Multiagent Planning with Factored MDPs

Many real-world tasks require multiple agents to coordinate in order to achieve a common goal. Examples include multi-robot systems, network routing and supply chain management. Unfortunately, these large-scale problems are often quite complex, involving many states and multiple decision makers. Factored Markov decision processes (MDPs) allow us to represent a complex transition model compactly using a dynamic Bayesian network. This representation often allows an exponential reduction in the representation size, but the complexity of exact solution algorithms for such MDPs grows exponentially in the number of variables describing the state of the system and in the number of agents.

This talk presents a framework for approximate planning that can exploit structure in a factored MDP to solve problems with many trillions of states and actions.

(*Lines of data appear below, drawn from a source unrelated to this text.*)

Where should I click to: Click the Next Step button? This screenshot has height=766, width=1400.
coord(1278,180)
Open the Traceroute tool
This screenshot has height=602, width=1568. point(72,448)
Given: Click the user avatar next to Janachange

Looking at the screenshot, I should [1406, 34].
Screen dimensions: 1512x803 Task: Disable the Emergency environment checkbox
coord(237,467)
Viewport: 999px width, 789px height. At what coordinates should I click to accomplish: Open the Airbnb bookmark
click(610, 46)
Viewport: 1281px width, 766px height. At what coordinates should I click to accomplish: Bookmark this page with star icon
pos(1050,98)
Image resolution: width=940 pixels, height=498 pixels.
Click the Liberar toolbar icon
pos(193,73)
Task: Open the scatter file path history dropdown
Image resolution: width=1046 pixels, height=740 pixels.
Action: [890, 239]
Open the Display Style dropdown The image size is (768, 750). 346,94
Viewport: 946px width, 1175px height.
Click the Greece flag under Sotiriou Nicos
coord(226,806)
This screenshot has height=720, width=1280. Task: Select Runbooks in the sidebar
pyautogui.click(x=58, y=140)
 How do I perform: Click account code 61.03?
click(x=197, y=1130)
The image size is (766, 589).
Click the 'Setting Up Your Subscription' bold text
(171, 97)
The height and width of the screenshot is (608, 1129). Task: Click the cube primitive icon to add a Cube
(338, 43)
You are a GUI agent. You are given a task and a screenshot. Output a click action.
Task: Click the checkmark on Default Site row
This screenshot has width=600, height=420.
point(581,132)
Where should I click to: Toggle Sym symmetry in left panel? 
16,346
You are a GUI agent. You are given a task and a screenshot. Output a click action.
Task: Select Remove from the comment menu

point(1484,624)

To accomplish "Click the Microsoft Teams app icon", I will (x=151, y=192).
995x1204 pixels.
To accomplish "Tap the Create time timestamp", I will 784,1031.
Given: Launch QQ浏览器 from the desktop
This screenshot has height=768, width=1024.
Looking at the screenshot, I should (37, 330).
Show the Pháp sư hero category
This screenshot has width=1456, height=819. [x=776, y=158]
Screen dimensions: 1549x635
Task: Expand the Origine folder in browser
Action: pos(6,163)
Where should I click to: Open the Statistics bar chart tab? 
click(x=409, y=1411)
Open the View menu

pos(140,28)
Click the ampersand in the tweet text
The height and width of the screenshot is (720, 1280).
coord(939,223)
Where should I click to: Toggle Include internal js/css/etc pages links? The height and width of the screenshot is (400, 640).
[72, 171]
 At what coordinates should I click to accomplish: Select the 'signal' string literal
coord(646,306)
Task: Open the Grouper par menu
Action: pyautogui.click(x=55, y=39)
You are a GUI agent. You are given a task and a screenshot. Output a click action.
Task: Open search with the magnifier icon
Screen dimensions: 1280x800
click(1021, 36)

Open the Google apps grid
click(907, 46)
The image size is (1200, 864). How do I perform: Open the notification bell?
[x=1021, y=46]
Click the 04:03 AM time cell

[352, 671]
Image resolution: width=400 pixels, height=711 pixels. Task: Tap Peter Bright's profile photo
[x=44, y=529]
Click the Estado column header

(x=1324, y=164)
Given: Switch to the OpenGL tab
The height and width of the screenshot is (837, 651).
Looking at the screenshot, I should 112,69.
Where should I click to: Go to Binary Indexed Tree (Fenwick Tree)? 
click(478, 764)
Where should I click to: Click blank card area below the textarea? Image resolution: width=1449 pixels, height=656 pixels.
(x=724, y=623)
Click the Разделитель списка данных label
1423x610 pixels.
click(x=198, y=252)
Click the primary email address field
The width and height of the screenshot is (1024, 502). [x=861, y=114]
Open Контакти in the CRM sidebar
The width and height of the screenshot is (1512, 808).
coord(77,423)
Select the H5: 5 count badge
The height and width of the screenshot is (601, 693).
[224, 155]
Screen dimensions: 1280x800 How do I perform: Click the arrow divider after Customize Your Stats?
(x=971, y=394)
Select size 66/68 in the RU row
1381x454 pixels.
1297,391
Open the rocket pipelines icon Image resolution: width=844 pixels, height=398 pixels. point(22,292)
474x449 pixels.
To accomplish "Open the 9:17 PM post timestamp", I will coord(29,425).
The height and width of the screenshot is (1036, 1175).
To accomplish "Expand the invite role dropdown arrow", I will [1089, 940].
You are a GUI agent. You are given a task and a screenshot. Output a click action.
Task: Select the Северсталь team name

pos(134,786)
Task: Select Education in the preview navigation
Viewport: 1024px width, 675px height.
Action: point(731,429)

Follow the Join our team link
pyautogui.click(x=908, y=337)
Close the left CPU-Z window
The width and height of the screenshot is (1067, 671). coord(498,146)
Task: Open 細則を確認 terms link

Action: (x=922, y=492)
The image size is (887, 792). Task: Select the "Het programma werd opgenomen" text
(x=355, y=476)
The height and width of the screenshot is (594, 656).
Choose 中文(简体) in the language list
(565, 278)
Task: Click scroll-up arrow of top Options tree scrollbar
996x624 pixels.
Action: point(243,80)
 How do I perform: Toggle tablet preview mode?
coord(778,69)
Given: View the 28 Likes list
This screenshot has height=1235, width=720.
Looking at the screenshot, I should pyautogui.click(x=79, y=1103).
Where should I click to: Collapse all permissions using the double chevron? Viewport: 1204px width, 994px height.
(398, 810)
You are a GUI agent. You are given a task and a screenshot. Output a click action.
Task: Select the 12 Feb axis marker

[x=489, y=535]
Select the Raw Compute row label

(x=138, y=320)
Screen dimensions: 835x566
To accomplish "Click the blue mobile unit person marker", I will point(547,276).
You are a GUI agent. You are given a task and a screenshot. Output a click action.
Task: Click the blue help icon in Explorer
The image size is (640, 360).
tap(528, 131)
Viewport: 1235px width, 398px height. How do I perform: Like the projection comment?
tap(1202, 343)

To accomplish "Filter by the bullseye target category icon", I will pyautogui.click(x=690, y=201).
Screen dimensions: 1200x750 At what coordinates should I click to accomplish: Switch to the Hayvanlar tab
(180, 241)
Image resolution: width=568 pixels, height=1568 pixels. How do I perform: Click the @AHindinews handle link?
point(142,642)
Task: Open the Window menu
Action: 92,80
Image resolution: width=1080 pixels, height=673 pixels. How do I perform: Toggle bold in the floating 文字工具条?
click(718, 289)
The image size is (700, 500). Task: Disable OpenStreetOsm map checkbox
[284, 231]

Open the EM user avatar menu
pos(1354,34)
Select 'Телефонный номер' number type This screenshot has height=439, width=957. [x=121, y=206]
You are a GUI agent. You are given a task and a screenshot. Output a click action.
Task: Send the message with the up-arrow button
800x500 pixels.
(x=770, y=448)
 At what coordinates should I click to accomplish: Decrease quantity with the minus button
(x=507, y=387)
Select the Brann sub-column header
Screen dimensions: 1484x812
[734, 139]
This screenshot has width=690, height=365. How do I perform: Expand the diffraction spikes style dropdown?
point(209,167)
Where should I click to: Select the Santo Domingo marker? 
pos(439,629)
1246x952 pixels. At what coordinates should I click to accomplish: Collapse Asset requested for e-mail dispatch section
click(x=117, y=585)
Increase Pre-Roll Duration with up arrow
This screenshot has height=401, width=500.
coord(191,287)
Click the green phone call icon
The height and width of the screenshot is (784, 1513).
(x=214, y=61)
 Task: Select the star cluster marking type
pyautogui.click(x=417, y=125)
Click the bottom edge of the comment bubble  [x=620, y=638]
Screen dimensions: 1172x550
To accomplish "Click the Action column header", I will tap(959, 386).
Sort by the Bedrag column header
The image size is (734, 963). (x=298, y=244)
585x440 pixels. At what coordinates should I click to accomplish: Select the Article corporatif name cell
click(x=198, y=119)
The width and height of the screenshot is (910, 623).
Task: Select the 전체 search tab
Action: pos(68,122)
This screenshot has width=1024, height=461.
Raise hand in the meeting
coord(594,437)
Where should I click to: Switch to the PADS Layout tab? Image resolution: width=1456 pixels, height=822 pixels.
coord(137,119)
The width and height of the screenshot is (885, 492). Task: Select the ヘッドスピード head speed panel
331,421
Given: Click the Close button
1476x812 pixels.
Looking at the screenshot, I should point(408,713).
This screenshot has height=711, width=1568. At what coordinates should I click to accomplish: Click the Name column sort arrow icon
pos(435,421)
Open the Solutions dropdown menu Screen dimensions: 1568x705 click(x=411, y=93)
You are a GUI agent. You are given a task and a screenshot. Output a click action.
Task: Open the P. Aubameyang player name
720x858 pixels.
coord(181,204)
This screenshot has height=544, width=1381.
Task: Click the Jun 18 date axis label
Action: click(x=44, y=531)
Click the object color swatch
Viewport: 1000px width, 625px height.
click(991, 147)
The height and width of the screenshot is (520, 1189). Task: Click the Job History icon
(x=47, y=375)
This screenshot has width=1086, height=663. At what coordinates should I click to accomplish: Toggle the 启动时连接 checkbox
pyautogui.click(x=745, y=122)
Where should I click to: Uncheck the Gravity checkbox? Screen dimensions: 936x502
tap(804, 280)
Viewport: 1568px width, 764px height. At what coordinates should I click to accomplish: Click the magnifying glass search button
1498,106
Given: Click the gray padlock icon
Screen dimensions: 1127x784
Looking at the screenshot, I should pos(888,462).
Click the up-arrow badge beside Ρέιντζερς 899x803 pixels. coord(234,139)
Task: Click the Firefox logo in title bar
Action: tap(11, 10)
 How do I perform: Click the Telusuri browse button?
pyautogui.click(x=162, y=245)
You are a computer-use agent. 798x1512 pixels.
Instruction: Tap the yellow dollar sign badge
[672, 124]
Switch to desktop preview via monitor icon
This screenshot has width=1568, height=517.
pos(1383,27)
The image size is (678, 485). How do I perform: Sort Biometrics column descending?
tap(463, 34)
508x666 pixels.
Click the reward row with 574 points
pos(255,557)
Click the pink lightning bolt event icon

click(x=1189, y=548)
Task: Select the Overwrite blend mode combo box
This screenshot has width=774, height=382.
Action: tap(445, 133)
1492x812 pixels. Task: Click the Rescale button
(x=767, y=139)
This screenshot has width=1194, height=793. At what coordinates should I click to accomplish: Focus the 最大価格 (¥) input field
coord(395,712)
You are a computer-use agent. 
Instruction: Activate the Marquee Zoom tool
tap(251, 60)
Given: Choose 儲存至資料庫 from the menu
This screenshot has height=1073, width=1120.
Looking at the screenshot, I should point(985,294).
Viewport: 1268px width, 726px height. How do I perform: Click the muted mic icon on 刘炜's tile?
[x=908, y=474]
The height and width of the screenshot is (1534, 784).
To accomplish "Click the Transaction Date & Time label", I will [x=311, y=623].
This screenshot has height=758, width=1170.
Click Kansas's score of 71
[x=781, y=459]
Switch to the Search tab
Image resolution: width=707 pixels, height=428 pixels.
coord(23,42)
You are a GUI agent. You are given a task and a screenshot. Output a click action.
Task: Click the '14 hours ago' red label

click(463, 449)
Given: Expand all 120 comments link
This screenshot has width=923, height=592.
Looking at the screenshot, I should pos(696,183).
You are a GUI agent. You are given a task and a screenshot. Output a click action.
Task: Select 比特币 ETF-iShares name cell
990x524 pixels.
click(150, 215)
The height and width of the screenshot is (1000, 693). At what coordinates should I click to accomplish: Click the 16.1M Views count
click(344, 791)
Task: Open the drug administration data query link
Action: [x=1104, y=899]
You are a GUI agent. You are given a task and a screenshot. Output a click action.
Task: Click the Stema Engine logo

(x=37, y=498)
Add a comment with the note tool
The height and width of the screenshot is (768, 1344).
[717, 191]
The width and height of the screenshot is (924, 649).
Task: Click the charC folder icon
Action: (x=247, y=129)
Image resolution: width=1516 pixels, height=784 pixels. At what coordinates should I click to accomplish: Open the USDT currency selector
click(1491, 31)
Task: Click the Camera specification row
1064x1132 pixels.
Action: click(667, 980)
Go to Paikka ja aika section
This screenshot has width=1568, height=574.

The talk will focus on three key elements:

• Factored Linear Programs -- A novel LP decomposition technique, using ideas from inference in Bayesian networks, which can yield exponential reductions in planning time.
• Distributed Coordination -- A distributed multiagent decision making algorithm, where the coordination structure arises naturally from the system dynamics.
• Generalization in Relational MDPs -- A method for learning general solutions from solved tasks, that allows us to act in new scenarios without replanning.

We demonstrate our approach on the task of multiagent coordination in a real strategic computer war game.